→ **ARTICLE**

Teach kunit.py to print a summarized list of failures if the # of tests
reachs an arbitrary threshold (>=100 tests).

To try and keep the output from being too long/noisy, this new logic
a) just reports "parent_test failed" if every child test failed
b) won't print anything if there are >10 failures (also arbitrary).

With this patch, we get an extra line of output showing:
> Testing complete. Ran 408 tests: passed: 392, failed: 9, skipped: 7
> Failures: hw_breakpoint

This also works with parameterized tests, e.g. if I add a fake failure
> Failures: kcsan.test_atomic_builtins_missing_barrier.threads=6

Note: we didn't have enough tests for this to be a problem before.
But with commit 980ac3ad0512 ("kunit: tool: rename all_test_uml.config,
use it for --alltests"), --alltests works and thus running >100 tests
will probably become more common.

Signed-off-by: Daniel Latypov <dlatypov@google.com>
Reviewed-by: David Gow <davidgow@google.com>
---
 tools/testing/kunit/kunit_parser.py    | 47 ++++++++++++++++++++++++++
 tools/testing/kunit/kunit_tool_test.py | 22 ++++++++++++
 2 files changed, 69 insertions(+)

diff --git a/tools/testing/kunit/kunit_parser.py b/tools/testing/kunit/kunit_parser.py
index 1ae873e3e341..94dba66feec5 100644
--- a/tools/testing/kunit/kunit_parser.py
+++ b/tools/testing/kunit/kunit_parser.py
@@ -58,6 +58,10 @@ class Test:
 		self.counts.errors += 1
 		stdout.print_with_timestamp(stdout.red('[ERROR]') + f' Test: {self.name}: {error_message}')
 
+	def ok_status(self) -> bool:
+		"""Returns true if the status was ok, i.e. passed or skipped."""
+		return self.status in (TestStatus.SUCCESS, TestStatus.SKIPPED)
+
 class TestStatus(Enum):
 	"""An enumeration class to represent the status of a test."""
 	SUCCESS = auto()
@@ -565,6 +569,40 @@ def print_test_footer(test: Test) -> None:
 	stdout.print_with_timestamp(format_test_divider(message,
 		len(message) - stdout.color_len()))

→ **DIRECTION 1**
Count how many lines in the rows below contain the string "Viewport", and give only that number.

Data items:
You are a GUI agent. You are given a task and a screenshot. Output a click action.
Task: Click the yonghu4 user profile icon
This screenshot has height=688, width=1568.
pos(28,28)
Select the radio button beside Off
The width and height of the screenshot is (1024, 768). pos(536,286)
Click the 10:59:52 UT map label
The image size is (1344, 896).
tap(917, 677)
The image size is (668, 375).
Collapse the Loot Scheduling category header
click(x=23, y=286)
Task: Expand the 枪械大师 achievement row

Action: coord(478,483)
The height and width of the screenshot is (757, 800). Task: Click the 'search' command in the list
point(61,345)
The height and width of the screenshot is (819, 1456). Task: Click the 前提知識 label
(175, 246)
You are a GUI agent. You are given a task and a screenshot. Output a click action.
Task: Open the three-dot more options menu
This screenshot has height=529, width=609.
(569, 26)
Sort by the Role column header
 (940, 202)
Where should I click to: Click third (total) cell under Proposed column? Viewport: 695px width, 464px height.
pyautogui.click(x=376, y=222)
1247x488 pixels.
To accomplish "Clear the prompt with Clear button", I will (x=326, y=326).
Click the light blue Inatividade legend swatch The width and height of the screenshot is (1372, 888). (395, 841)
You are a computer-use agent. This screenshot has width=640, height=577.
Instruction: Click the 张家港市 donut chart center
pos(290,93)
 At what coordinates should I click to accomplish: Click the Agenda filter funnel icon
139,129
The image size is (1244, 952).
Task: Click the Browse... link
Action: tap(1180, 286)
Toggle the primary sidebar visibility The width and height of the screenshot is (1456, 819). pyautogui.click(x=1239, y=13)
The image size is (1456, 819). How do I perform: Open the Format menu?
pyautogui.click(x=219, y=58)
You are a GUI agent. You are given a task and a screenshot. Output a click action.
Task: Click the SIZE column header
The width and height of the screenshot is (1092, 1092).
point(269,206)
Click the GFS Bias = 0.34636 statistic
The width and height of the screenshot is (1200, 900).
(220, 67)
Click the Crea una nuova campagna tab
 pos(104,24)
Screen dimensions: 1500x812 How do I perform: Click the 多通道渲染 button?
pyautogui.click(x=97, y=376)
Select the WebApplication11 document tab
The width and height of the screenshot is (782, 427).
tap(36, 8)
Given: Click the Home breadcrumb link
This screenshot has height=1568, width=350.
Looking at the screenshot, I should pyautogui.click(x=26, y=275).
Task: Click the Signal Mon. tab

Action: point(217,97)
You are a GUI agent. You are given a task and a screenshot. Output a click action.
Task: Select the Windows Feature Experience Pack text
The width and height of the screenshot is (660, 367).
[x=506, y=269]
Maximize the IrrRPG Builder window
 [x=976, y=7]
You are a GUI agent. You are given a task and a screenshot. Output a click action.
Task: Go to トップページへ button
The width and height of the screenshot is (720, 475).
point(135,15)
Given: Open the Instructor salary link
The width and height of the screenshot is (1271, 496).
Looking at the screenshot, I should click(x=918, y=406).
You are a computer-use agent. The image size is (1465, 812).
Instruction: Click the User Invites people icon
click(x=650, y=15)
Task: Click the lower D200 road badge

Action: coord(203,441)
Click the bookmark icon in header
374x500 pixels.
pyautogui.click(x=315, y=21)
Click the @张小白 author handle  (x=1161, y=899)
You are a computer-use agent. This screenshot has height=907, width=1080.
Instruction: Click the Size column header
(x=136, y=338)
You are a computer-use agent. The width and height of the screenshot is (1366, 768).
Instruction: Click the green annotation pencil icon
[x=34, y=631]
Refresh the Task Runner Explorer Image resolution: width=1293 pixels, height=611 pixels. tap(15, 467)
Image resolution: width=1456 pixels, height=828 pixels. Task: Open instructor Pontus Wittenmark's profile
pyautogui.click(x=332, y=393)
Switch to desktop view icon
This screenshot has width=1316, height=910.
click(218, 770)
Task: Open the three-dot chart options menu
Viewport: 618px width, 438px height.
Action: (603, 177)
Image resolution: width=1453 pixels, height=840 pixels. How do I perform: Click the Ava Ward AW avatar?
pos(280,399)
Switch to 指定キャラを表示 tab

→ **DIRECTION 2**
Write out the kunit patch text above between "But with commit" and "become more common.", inclusive, substituting "likely" for "probably".

→ **EXPECTED OUTPUT 1**
2

→ **EXPECTED OUTPUT 2**
But with commit 980ac3ad0512 ("kunit: tool: rename all_test_uml.config,
use it for --alltests"), --alltests works and thus running >100 tests
will likely become more common.